TASK PROMPT: The whole listing is to be printed again exactly.

AVAILABLE DATA:
▬▬▬▬▬▬
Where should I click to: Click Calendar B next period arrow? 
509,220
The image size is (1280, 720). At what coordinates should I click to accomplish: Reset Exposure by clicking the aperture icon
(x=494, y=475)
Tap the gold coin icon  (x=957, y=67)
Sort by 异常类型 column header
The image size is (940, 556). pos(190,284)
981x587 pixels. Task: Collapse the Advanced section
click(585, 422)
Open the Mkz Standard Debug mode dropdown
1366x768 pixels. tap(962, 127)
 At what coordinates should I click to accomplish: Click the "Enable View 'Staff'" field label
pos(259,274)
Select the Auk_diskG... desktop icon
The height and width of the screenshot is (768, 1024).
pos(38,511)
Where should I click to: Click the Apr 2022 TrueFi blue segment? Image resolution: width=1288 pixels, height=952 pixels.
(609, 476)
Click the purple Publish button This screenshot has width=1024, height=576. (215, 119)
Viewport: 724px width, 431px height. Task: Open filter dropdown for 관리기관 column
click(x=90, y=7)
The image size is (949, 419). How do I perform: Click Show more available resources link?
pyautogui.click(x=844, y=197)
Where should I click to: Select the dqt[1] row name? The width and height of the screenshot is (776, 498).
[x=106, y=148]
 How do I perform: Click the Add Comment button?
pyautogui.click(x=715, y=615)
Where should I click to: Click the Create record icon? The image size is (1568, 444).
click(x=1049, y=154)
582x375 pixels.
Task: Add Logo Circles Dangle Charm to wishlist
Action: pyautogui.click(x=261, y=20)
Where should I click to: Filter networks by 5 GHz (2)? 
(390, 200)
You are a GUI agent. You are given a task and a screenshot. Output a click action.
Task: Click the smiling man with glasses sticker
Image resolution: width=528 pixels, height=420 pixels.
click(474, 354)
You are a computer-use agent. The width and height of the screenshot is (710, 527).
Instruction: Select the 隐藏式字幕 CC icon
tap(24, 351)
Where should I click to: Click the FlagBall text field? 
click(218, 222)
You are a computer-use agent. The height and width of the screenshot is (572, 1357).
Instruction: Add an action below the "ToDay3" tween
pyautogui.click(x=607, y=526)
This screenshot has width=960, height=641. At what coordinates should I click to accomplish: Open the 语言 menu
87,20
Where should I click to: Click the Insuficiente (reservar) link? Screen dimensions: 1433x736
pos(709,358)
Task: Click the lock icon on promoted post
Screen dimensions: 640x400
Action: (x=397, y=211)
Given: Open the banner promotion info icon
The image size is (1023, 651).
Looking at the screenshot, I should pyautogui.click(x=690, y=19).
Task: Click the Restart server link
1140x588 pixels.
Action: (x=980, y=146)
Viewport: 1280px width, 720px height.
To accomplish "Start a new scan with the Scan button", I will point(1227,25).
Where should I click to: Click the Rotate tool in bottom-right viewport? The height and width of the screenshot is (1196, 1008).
▬▬▬▬▬▬
EXPECTED OUTPUT:
Where should I click to: Click Calendar B next period arrow? 
509,220
The image size is (1280, 720). At what coordinates should I click to accomplish: Reset Exposure by clicking the aperture icon
(x=494, y=475)
Tap the gold coin icon  (x=957, y=67)
Sort by 异常类型 column header
The image size is (940, 556). pos(190,284)
981x587 pixels. Task: Collapse the Advanced section
click(585, 422)
Open the Mkz Standard Debug mode dropdown
1366x768 pixels. tap(962, 127)
 At what coordinates should I click to accomplish: Click the "Enable View 'Staff'" field label
pos(259,274)
Select the Auk_diskG... desktop icon
The height and width of the screenshot is (768, 1024).
pos(38,511)
Where should I click to: Click the Apr 2022 TrueFi blue segment? Image resolution: width=1288 pixels, height=952 pixels.
(609, 476)
Click the purple Publish button This screenshot has width=1024, height=576. (215, 119)
Viewport: 724px width, 431px height. Task: Open filter dropdown for 관리기관 column
click(x=90, y=7)
The image size is (949, 419). How do I perform: Click Show more available resources link?
pyautogui.click(x=844, y=197)
Where should I click to: Select the dqt[1] row name? The width and height of the screenshot is (776, 498).
[x=106, y=148]
 How do I perform: Click the Add Comment button?
pyautogui.click(x=715, y=615)
Where should I click to: Click the Create record icon? The image size is (1568, 444).
click(x=1049, y=154)
582x375 pixels.
Task: Add Logo Circles Dangle Charm to wishlist
Action: pyautogui.click(x=261, y=20)
Where should I click to: Filter networks by 5 GHz (2)? 
(390, 200)
You are a GUI agent. You are given a task and a screenshot. Output a click action.
Task: Click the smiling man with glasses sticker
Image resolution: width=528 pixels, height=420 pixels.
click(474, 354)
You are a computer-use agent. The width and height of the screenshot is (710, 527).
Instruction: Select the 隐藏式字幕 CC icon
tap(24, 351)
Where should I click to: Click the FlagBall text field? 
click(218, 222)
You are a computer-use agent. The height and width of the screenshot is (572, 1357).
Instruction: Add an action below the "ToDay3" tween
pyautogui.click(x=607, y=526)
This screenshot has width=960, height=641. At what coordinates should I click to accomplish: Open the 语言 menu
87,20
Where should I click to: Click the Insuficiente (reservar) link? Screen dimensions: 1433x736
pos(709,358)
Task: Click the lock icon on promoted post
Screen dimensions: 640x400
Action: (x=397, y=211)
Given: Open the banner promotion info icon
The image size is (1023, 651).
Looking at the screenshot, I should pyautogui.click(x=690, y=19).
Task: Click the Restart server link
1140x588 pixels.
Action: (x=980, y=146)
Viewport: 1280px width, 720px height.
To accomplish "Start a new scan with the Scan button", I will point(1227,25).
Where should I click to: Click the Rotate tool in bottom-right viewport? The height and width of the screenshot is (1196, 1008).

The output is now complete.